Instruction memory 207 can store instructions that can be accessed (e.g., read) and executed by processors 201. For example, instruction memory 207 can be a non-transitory, computer-readable storage medium such as a read-only memory (ROM), an electrically erasable programmable read-only memory (EEPROM), flash memory, a removable disk, CD-ROM, any non-volatile memory, or any other suitable memory. In this example instruction memory 207 includes LDAC machine learning model data 207A that includes instructions characterizing models of any of the trained machine learning or artificial intelligence processes described herein. For example, one or more processors 201 may obtain LDAC machine learning model data 207A from instruction memory 207, and may execute LDAC machine learning model data 207A to establish any of the trained machine learning or artificial intelligence processes described herein.


Further, processors 201 can store data to, and read data from, working memory 202. For example, processors 201 can store a working set of instructions to working memory 202, such as instructions loaded from instruction memory 207. Processors 201 can also use working memory 202 to store dynamic data created during the operation of LDAC control computing device 102. Working memory 202 can be a random access memory (RAM) such as a static random access memory (SRAM) or dynamic random access memory (DRAM), or any other suitable memory.


Input-output devices 203 can include any suitable device that allows for data input or output. For example, input-output devices 203 can include one or more of a keyboard, a touchpad, a mouse, a stylus, a touchscreen, a physical button, a speaker, a microphone, or any other suitable input or output device. Input-output device 203 may allow a user to provide input selecting or characterizing preferred operational values as described herein, for instance.


Communication port(s) 209 can include, for example, a serial port such as a universal asynchronous receiver/transmitter (UART) connection, a Universal Serial Bus (USB) connection, or any other suitable communication port or connection. In some examples, communication port(s) 209 allows for the programming of executable instructions in instruction memory 207. In some examples, communication port(s) 209 allow for the transfer (e.g., uploading or downloading) of data, such as opinion data (e.g., polling information).


Display 206 can display user interface 205. User interfaces 205 can enable user interaction with the LDAC control computing device 102. For example, user interface 205 can be a user interface for an application that allows a user to enter preferred operational values to update a conditioning schedule stored in database 116, for example. In some examples, a user can interact with user interface 205 by engaging input-output devices 203. In some examples, display 206 can be a touchscreen, where user interface 205 is displayed on the touchscreen.

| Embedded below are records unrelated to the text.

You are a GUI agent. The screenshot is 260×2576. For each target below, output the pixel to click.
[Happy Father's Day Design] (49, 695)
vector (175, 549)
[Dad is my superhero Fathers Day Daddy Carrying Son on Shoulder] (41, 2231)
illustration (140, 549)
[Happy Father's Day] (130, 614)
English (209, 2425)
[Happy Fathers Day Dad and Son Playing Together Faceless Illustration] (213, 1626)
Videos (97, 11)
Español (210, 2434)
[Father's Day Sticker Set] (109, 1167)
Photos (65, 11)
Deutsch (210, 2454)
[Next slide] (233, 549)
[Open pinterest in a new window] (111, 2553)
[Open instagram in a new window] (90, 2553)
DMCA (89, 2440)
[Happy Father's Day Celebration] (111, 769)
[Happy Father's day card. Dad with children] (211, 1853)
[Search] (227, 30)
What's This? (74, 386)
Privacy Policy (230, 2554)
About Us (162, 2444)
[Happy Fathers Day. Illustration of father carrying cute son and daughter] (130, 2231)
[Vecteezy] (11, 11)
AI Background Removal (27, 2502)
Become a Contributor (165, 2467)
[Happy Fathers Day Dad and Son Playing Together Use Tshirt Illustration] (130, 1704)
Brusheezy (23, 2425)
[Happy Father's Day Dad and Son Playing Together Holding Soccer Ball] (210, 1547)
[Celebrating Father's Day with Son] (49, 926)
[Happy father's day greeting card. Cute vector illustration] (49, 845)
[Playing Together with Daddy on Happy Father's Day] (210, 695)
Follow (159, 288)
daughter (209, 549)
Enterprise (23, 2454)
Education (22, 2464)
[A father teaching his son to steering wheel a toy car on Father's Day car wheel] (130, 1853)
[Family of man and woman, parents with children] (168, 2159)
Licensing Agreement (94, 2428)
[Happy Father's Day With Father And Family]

Transceiver 204 allows for communication with a network, such as a wireless network established between LDAC control computing device 102 and LDAC controller 105. For example, transceiver 204 may connect to a WiFi, Bluetooth, cellular, or any other suitable wireless network, and may send signals (e.g., data) to, and receive signals from, LDAC controller 105 over the wireless network. In some instances, transceiver 204 may, additionally or alternatively, communicate with one or more sensors, such as sensors 120A, 120B, 120C, 120D, over the wireless network. Processor(s) 201 is operable to receive data from, or send data to, the wireless network via transceiver 204.



FIG. 3 illustrates exemplary portions of the LDAC system 100 of FIG. 1. In this example, LDAC control computing device 102 can receive sensor data from various sensors. For instance, LDAC control computing device 102 can receive flow rate data 313 from one or more flow rate sensors 302, temperature data 315 from one or more temperature sensors 304, and humidity data 317 from one or more humidity sensors 306. LDAC control computing device 102 may parse the flow rate data 313, temperature data 315, and humidity data 317 to generate elements of sensor data 330, and may store the elements of sensor data 330 within database 116. The sensor data 330 may include temperature values 330A, humidity values 330B, and flow rate values 330C.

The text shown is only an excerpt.